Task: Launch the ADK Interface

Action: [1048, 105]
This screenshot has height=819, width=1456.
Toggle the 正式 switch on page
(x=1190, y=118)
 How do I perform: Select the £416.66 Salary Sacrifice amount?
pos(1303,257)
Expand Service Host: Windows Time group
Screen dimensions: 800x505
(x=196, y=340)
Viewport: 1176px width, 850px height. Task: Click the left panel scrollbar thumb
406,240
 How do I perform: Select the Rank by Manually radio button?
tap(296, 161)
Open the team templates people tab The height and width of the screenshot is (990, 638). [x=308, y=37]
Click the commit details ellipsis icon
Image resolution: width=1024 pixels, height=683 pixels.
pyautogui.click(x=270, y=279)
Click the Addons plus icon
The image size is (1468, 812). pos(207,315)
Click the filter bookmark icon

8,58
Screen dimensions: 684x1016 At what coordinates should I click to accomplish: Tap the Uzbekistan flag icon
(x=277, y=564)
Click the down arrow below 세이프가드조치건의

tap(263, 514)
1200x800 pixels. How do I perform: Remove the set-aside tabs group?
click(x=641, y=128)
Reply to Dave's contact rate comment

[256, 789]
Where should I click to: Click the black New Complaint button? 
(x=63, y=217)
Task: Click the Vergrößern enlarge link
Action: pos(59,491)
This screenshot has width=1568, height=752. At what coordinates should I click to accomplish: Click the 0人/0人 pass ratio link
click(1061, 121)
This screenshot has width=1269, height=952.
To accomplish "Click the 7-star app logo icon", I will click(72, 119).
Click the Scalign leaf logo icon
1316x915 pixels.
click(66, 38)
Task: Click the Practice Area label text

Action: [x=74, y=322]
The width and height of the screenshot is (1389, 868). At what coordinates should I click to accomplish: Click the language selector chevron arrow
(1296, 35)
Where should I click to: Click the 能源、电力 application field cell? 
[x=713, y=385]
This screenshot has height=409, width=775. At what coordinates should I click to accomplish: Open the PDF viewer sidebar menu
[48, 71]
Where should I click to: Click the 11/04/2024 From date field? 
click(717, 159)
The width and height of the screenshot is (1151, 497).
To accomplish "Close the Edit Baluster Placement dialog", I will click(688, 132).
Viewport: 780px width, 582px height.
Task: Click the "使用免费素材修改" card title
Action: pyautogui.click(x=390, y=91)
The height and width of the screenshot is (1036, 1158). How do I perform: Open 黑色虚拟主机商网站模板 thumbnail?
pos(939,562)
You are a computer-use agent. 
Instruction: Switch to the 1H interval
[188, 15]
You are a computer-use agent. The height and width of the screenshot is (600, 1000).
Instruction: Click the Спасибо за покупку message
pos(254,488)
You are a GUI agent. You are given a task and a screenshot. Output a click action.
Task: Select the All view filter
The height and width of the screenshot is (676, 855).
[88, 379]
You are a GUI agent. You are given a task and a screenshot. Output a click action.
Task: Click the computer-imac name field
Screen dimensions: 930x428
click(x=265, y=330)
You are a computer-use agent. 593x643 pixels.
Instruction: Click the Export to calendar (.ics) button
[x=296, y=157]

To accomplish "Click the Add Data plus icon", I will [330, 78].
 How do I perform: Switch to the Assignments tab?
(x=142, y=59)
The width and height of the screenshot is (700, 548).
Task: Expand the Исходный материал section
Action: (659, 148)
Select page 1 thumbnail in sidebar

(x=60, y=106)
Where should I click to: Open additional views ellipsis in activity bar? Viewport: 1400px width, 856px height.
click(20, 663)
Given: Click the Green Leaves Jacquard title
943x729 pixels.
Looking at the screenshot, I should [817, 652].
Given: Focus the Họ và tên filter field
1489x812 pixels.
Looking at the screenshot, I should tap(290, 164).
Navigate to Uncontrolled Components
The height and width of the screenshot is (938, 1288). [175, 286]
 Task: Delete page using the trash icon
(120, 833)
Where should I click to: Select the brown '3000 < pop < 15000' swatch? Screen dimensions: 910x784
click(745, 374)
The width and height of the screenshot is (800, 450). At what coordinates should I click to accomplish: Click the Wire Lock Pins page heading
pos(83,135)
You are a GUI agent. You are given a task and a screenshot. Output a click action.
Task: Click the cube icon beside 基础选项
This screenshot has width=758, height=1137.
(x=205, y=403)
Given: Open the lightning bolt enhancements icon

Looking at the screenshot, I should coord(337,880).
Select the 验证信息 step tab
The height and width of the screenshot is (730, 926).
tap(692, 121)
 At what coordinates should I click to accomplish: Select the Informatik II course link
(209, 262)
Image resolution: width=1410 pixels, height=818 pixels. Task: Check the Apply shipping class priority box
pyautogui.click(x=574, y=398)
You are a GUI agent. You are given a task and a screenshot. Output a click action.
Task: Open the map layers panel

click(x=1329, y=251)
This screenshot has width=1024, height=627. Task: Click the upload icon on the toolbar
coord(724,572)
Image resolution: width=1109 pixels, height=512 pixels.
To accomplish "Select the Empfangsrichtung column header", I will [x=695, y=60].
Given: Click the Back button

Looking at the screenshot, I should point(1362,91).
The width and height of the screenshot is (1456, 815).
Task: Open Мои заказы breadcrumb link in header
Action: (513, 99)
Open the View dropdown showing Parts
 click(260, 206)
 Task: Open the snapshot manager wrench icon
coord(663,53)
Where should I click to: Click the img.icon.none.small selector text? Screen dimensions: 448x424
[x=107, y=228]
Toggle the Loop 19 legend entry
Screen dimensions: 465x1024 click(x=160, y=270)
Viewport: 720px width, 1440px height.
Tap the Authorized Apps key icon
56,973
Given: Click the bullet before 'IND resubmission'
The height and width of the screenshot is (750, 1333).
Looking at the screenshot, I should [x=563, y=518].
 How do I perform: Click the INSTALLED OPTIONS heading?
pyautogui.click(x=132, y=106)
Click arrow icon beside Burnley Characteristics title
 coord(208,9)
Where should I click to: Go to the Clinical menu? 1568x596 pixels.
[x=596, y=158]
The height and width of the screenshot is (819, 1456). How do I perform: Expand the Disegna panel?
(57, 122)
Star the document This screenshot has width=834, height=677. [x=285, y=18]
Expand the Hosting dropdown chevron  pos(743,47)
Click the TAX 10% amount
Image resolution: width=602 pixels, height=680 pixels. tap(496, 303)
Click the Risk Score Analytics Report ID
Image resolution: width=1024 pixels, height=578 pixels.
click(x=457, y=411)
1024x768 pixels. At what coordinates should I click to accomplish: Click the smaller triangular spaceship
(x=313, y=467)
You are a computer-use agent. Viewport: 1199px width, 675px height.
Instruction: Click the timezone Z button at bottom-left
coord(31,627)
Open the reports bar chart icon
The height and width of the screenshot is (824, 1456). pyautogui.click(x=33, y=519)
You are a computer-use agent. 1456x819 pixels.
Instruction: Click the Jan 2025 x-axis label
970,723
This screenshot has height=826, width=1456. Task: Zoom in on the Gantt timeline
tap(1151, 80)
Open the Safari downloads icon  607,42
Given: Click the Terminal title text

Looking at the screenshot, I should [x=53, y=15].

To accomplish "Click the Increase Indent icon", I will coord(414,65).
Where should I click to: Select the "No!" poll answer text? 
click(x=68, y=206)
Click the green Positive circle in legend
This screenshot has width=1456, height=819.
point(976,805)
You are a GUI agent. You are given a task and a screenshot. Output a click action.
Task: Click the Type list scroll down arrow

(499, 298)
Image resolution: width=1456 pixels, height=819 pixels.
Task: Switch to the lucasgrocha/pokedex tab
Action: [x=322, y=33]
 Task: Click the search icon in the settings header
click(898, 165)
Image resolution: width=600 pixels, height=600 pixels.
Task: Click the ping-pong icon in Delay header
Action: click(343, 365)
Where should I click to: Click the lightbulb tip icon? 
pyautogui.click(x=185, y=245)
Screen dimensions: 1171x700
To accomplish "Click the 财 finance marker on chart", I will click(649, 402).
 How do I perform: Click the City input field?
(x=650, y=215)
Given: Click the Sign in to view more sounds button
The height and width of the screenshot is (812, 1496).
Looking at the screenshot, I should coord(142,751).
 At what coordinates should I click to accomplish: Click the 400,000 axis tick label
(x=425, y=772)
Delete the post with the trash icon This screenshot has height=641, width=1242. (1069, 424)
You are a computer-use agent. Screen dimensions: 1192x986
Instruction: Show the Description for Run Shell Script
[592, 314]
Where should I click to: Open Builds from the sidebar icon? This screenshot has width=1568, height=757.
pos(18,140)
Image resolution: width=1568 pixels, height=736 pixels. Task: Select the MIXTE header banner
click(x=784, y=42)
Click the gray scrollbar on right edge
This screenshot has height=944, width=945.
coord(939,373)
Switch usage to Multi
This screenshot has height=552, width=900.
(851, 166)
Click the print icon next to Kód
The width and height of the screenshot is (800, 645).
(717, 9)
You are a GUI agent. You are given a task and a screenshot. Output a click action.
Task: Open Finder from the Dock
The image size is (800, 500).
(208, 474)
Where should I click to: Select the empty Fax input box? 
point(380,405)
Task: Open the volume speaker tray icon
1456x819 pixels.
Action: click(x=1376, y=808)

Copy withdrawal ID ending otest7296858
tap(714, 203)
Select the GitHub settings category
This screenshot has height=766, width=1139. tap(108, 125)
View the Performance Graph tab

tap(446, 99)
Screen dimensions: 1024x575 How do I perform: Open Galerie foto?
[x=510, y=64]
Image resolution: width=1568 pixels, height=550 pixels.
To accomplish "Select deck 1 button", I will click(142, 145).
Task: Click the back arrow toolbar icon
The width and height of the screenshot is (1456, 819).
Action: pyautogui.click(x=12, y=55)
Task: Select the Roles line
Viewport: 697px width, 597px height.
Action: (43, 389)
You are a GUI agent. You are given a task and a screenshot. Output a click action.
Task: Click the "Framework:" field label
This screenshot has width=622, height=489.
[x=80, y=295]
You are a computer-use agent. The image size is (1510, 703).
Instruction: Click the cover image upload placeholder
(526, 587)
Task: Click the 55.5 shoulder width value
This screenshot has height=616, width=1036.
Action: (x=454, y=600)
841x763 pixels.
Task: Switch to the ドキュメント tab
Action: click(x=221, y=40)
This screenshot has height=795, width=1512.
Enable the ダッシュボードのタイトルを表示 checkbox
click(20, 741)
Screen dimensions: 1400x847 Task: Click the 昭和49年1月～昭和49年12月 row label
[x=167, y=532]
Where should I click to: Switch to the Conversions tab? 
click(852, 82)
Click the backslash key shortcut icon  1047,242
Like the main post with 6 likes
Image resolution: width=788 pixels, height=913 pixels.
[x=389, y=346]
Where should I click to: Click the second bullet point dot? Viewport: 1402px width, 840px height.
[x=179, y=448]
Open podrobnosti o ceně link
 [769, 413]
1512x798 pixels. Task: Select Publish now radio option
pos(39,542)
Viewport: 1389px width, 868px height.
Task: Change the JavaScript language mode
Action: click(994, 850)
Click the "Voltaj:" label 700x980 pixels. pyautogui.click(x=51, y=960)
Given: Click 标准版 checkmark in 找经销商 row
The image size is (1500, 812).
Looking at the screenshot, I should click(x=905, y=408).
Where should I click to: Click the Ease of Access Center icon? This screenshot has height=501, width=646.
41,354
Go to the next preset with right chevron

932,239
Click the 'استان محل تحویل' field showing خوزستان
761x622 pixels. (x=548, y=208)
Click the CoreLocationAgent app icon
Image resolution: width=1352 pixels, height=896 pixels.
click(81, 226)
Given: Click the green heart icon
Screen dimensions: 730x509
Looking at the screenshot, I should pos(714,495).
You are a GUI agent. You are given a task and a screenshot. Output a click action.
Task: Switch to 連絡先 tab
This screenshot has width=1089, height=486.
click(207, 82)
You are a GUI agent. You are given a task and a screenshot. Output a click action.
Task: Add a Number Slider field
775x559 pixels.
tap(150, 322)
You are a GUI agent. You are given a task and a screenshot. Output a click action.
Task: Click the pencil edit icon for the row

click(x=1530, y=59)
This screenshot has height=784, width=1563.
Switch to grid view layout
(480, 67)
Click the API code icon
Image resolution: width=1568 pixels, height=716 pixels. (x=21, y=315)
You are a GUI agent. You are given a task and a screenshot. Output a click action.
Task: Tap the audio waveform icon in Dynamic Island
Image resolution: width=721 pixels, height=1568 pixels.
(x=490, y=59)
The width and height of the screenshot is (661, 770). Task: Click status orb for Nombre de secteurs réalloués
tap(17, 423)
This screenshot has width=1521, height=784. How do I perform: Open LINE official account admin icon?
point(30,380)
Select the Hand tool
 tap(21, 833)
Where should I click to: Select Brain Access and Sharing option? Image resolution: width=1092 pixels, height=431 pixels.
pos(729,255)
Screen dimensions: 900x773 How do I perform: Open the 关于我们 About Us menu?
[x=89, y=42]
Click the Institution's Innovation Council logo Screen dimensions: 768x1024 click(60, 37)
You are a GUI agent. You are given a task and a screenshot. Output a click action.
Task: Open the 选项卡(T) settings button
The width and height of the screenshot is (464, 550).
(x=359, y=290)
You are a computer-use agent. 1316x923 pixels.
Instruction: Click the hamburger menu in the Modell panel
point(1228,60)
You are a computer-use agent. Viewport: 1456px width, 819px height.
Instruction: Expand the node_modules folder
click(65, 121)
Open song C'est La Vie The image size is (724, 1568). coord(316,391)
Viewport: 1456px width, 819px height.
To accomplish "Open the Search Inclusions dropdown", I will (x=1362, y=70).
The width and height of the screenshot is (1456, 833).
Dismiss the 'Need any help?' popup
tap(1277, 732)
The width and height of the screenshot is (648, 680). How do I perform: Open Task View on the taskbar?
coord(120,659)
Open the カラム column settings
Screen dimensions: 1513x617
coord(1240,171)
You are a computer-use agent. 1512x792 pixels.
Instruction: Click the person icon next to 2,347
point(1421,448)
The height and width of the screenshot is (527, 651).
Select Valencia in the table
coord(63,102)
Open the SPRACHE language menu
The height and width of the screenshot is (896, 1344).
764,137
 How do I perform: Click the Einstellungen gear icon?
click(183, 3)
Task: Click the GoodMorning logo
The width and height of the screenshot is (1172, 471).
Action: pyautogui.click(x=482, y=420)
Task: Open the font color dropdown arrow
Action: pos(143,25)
• • • • • • •
YOUR INSTRUCTIONS: Repeat the lines of the records from the line with "Click arrow icon" to the line with "pyautogui.click(x=185, y=245)", including both of those lines.

TASK RESULT:
Click arrow icon beside Burnley Characteristics title
 coord(208,9)
Where should I click to: Go to the Clinical menu? 1568x596 pixels.
[x=596, y=158]
The height and width of the screenshot is (819, 1456). How do I perform: Expand the Disegna panel?
(57, 122)
Star the document This screenshot has width=834, height=677. [x=285, y=18]
Expand the Hosting dropdown chevron  pos(743,47)
Click the TAX 10% amount
Image resolution: width=602 pixels, height=680 pixels. tap(496, 303)
Click the Risk Score Analytics Report ID
Image resolution: width=1024 pixels, height=578 pixels.
click(x=457, y=411)
1024x768 pixels. At what coordinates should I click to accomplish: Click the smaller triangular spaceship
(x=313, y=467)
You are a computer-use agent. Viewport: 1199px width, 675px height.
Instruction: Click the timezone Z button at bottom-left
coord(31,627)
Open the reports bar chart icon
The height and width of the screenshot is (824, 1456). pyautogui.click(x=33, y=519)
You are a computer-use agent. 1456x819 pixels.
Instruction: Click the Jan 2025 x-axis label
970,723
This screenshot has height=826, width=1456. Task: Zoom in on the Gantt timeline
tap(1151, 80)
Open the Safari downloads icon  607,42
Given: Click the Terminal title text

Looking at the screenshot, I should [x=53, y=15].

To accomplish "Click the Increase Indent icon", I will coord(414,65).
Where should I click to: Select the "No!" poll answer text? 
click(x=68, y=206)
Click the green Positive circle in legend
This screenshot has width=1456, height=819.
point(976,805)
You are a GUI agent. You are given a task and a screenshot. Output a click action.
Task: Click the Type list scroll down arrow

(499, 298)
Image resolution: width=1456 pixels, height=819 pixels.
Task: Switch to the lucasgrocha/pokedex tab
Action: [x=322, y=33]
 Task: Click the search icon in the settings header
click(898, 165)
Image resolution: width=600 pixels, height=600 pixels.
Task: Click the ping-pong icon in Delay header
Action: click(343, 365)
Where should I click to: Click the lightbulb tip icon? 
pyautogui.click(x=185, y=245)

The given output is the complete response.